Butternut Squash Soup is a perfect Monday meal. Did you know such a thing was possible? I like to chop all the veggies on Sunday. When Monday morning comes around, it’s so easy to combine everything in the slow cooker or instant pot and let it slowly simmer away while you take care of business. When the work day is done, just blend your soup and dig into this comforting start-of-the-week meal!

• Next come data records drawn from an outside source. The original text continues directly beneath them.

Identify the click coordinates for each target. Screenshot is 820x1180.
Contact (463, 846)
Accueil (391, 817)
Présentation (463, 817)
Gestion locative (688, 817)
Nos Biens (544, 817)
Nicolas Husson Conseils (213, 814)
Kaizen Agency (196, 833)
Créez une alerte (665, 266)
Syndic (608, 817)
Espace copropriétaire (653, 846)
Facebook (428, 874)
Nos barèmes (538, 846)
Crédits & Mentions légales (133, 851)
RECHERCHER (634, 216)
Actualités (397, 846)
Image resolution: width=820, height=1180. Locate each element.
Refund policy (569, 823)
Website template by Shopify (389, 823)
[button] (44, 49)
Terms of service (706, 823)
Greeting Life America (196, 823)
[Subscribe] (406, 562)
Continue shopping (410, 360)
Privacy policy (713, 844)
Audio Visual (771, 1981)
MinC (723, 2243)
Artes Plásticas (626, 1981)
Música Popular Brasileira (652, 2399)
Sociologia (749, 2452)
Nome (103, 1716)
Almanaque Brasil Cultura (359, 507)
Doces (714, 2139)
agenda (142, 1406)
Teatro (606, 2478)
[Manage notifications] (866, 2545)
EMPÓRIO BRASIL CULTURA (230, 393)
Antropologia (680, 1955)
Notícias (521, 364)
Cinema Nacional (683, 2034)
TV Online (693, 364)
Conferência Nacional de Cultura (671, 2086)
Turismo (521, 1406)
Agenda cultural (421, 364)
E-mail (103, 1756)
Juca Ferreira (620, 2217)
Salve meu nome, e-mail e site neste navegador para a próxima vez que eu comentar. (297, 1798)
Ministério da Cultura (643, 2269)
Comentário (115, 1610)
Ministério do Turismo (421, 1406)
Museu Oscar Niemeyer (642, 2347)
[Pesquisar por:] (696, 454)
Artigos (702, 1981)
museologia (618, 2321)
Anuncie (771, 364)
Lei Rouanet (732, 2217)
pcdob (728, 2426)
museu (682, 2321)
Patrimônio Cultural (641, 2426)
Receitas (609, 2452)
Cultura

Did I mention, if you’re lucky enough to have extra soup, it makes a tasty lunch? Look at you go, one prep and you have a Monday dinner and lunches for later in the week!
Ingredients
Veggies
6 cups butternut squash, diced into 1” pieces
4-5 large carrots, diced
1 potato, diced (preferably Yukon Gold)
1 sweet potato, diced
2 stalks celery, chopped
1/2 small onion (optional)
Spices
1/4 tsp ginger
1/2 tsp coriander
1 tsp cumin
3/4 tsp paprika
1/4 tsp nutmeg
1/4 tsp chili powder
1/4 tsp turmeric
1/4 tsp thyme
1/2 tsp pink salt
1/2 tsp pepper
Pantry items
2 cups (15 oz can) great northern or cannellini beans, drained & rinsed
4 cups broth (vegetable or chicken; enough to cover veggies)
1 cup coconut milk or cream (optional - can use more broth or water instead)
Directions
Chop all veggies into 1” pieces.
Combine veggies, spices, beans, and broth in slow cooker or instant pot set to “slow cook."
Cook on low about 8 hours or high for about 4 hours, until veggies are soft.
Add coconut milk and blend with immersion blender until smooth. Alternately, carefully blend with traditional blender in batches.
Enjoy!
Notes
Serve this soup on its own, with a toasted sandwich, or play around with toppings and mix-ins! I like to sprinkle pumpkin seeds or hemp hearts for additional protein and a little crunch. My family prefers pretzels or chips with theirs. Sometimes we chop up an avocado and mix that into the soup too. So many delicious options!
Butternut squash soup freezes and reheats well. I like to freeze extras in empty 12 oz ghee jars. They’re the perfect size to thaw for an easy lunch.
Remember to add some love to your soup! Cooking with intention to satisfy, comfort, and heal makes everything taste better.